Dataset entries:
○ ○ ○ ○ ○
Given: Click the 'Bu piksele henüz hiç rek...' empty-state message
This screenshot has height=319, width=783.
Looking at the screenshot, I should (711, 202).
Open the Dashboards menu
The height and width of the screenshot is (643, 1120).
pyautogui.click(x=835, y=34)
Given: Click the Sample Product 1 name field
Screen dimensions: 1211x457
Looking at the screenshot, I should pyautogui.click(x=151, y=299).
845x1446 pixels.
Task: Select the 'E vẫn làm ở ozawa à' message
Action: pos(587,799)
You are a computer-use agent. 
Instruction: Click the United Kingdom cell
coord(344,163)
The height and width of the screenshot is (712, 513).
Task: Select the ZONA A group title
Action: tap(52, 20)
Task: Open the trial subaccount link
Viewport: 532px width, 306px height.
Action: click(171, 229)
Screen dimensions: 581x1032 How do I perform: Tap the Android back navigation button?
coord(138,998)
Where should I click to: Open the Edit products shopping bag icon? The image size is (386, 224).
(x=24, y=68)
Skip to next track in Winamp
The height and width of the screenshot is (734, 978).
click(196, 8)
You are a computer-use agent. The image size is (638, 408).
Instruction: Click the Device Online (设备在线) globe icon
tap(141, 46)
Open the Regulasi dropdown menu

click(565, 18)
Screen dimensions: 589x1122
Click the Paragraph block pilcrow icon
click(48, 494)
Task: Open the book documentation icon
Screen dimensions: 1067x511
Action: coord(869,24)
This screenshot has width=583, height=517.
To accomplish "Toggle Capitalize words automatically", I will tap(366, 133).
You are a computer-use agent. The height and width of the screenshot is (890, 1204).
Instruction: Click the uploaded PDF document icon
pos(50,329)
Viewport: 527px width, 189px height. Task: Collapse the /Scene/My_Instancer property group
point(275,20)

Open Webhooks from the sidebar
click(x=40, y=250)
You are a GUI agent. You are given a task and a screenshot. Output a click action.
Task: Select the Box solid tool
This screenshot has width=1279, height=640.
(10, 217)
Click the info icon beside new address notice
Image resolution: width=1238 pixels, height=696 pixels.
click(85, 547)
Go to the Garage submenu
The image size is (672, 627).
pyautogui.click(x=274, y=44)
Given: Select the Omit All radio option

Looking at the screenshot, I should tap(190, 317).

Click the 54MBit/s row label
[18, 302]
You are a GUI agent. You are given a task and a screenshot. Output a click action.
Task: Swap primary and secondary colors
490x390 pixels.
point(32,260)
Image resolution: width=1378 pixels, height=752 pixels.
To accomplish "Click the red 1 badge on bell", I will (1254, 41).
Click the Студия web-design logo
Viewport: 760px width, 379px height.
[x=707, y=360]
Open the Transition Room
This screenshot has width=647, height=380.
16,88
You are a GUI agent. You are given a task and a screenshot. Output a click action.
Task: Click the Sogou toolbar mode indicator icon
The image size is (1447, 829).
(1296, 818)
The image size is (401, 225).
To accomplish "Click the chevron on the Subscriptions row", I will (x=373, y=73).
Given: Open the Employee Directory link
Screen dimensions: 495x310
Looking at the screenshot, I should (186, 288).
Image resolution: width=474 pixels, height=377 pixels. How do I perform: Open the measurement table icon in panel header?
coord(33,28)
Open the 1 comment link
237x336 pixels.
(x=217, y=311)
○ ○ ○ ○ ○
## Exercise
Transcribe each entry above exactly as it reads.

## Expected answer
Given: Click the 'Bu piksele henüz hiç rek...' empty-state message
This screenshot has height=319, width=783.
Looking at the screenshot, I should (711, 202).
Open the Dashboards menu
The height and width of the screenshot is (643, 1120).
pyautogui.click(x=835, y=34)
Given: Click the Sample Product 1 name field
Screen dimensions: 1211x457
Looking at the screenshot, I should pyautogui.click(x=151, y=299).
845x1446 pixels.
Task: Select the 'E vẫn làm ở ozawa à' message
Action: pos(587,799)
You are a computer-use agent. 
Instruction: Click the United Kingdom cell
coord(344,163)
The height and width of the screenshot is (712, 513).
Task: Select the ZONA A group title
Action: tap(52, 20)
Task: Open the trial subaccount link
Viewport: 532px width, 306px height.
Action: click(171, 229)
Screen dimensions: 581x1032 How do I perform: Tap the Android back navigation button?
coord(138,998)
Where should I click to: Open the Edit products shopping bag icon? The image size is (386, 224).
(x=24, y=68)
Skip to next track in Winamp
The height and width of the screenshot is (734, 978).
click(196, 8)
You are a computer-use agent. The image size is (638, 408).
Instruction: Click the Device Online (设备在线) globe icon
tap(141, 46)
Open the Regulasi dropdown menu

click(565, 18)
Screen dimensions: 589x1122
Click the Paragraph block pilcrow icon
click(48, 494)
Task: Open the book documentation icon
Screen dimensions: 1067x511
Action: coord(869,24)
This screenshot has width=583, height=517.
To accomplish "Toggle Capitalize words automatically", I will tap(366, 133).
You are a computer-use agent. The height and width of the screenshot is (890, 1204).
Instruction: Click the uploaded PDF document icon
pos(50,329)
Viewport: 527px width, 189px height. Task: Collapse the /Scene/My_Instancer property group
point(275,20)

Open Webhooks from the sidebar
click(x=40, y=250)
You are a GUI agent. You are given a task and a screenshot. Output a click action.
Task: Select the Box solid tool
This screenshot has width=1279, height=640.
(10, 217)
Click the info icon beside new address notice
Image resolution: width=1238 pixels, height=696 pixels.
click(85, 547)
Go to the Garage submenu
The image size is (672, 627).
pyautogui.click(x=274, y=44)
Given: Select the Omit All radio option

Looking at the screenshot, I should tap(190, 317).

Click the 54MBit/s row label
[18, 302]
You are a GUI agent. You are given a task and a screenshot. Output a click action.
Task: Swap primary and secondary colors
490x390 pixels.
point(32,260)
Image resolution: width=1378 pixels, height=752 pixels.
To accomplish "Click the red 1 badge on bell", I will (1254, 41).
Click the Студия web-design logo
Viewport: 760px width, 379px height.
[x=707, y=360]
Open the Transition Room
This screenshot has width=647, height=380.
16,88
You are a GUI agent. You are given a task and a screenshot. Output a click action.
Task: Click the Sogou toolbar mode indicator icon
The image size is (1447, 829).
(1296, 818)
The image size is (401, 225).
To accomplish "Click the chevron on the Subscriptions row", I will (x=373, y=73).
Given: Open the Employee Directory link
Screen dimensions: 495x310
Looking at the screenshot, I should (186, 288).
Image resolution: width=474 pixels, height=377 pixels. How do I perform: Open the measurement table icon in panel header?
coord(33,28)
Open the 1 comment link
237x336 pixels.
(x=217, y=311)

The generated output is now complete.